What Jesus is describing here is the primeval origin of marriage, what God had intended when he made the first two people back in Genesis 1–2. The original intent of marriage, at the beginning, was one man and one woman united for life. And the primary purpose of that relationship, as described in Genesis, was so a person would not be alone, but would have “a helper as his partner.”
You might be catching that when Jesus references this ancient text, he is actually not primarily concerned about same-sex relationships, but rather with the question of divorce. Indeed, for conservative Christians who have embraced a more generous understanding of divorce, one that allows for remarriage as an experience of grace after that tragedy—for those same Christians to use this text to reject same-sex relationships is one of the cheapest interpretive moves out there in contemporary Christianity.

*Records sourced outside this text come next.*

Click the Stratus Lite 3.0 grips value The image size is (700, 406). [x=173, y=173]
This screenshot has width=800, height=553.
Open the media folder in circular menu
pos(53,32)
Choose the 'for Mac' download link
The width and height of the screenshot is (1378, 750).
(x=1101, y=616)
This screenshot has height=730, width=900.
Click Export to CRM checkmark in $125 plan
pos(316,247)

Jesus’ disagreement in Matthew 19 is with a system of divorce that had grown from the Mosaic code, one in which women had no choice but could simply be dismissed at will. This increasingly led to poverty, to the discarding of someone after a man was done with her. Jesus rejects this, insisting that just because the code allowed for divorce in our fallen world does not mean that people can be discarded. He insisted that the allowance of divorce does not change the original intention of marriage—to wit, that it should be life-long, that it was focused on a self-giving care for the other.

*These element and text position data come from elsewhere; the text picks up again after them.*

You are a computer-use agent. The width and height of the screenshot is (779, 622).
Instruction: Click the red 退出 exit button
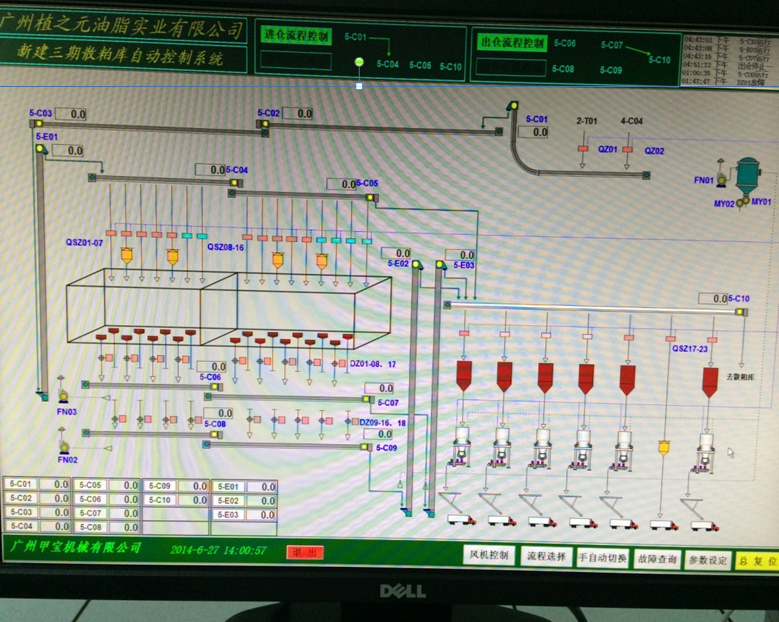click(x=304, y=552)
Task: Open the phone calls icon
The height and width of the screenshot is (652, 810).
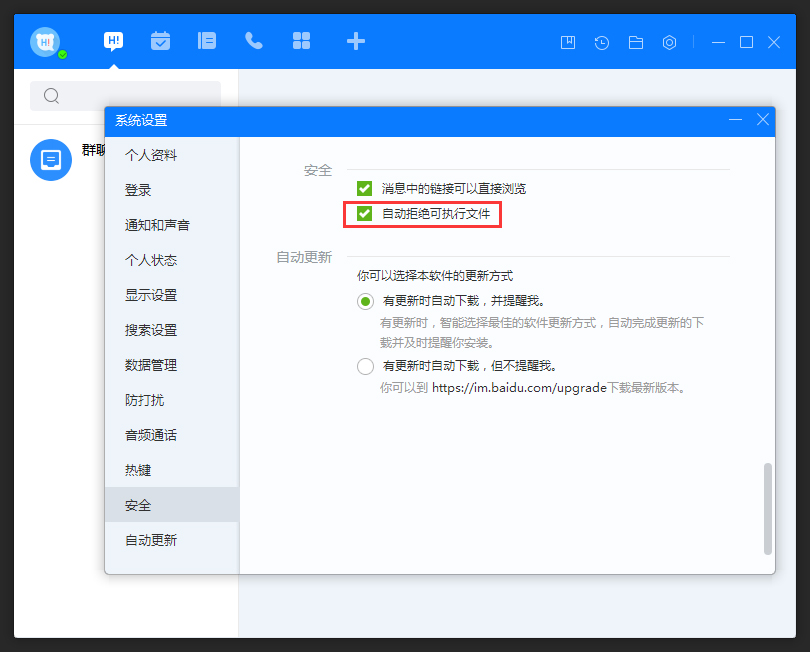Action: 254,41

Christians are people of grace, people who, following Jesus, do not use the law to wound, but use the law of love to heal. For that reason, many contemporary Christians find no trouble agreeing with Jesus that discarding people is wrong, but still would say that if a divorce does happen—always a tragedy—those divorced people are not precluded from the grace of remarriage in the future.
Similarly, one of the original creation intents of marriage was for the procreation of children. However, some couples are not able to do that. Some choose not to do that. We do not forbid them from marriage. The vast majority of Christians also would not forbid them from the experience of sex within that marriage. One of the biggest reasons is because the actual creation intent that comes from God’s own mouth is that marriage is so that a person is not alone, but that she or he can live a partnered life with another.

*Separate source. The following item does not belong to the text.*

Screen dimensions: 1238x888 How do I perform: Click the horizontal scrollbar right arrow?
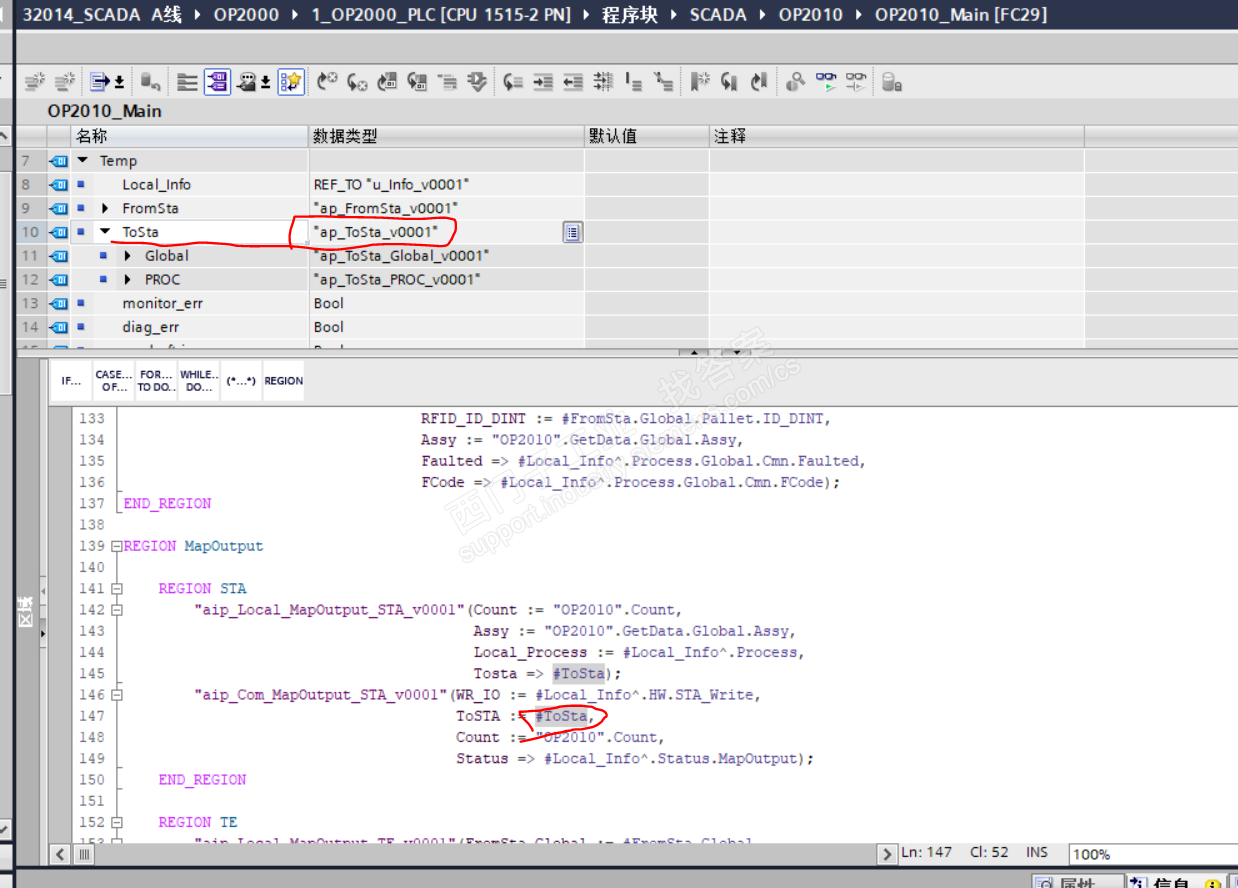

So, for people who, simply through the virtue of how they were created, are gay or lesbian… what is the graced response? When it comes to divorced people and those who cannot (or choose not to) bear children, two groups who may not experience the full original intent of marriage in creation, they are still invited to marriage because of the deeper grace of a covenanted life with a partner. Will the church also share that grace with those who, because they are gay or lesbian, clearly cannot be united for life in a sexual union with someone of the opposite-sex, not without entering into a relationship that will wound much more than it will heal?
Jesus is teaching us about the intent of marriage—not about the only possible way it can be experienced. For the church to be an avenue of grace in our world, it must offer the grace of marriage to GLBTQ people just the same as it does to those who are divorced, just the same as it does to those who are infertile or who choose not to have children.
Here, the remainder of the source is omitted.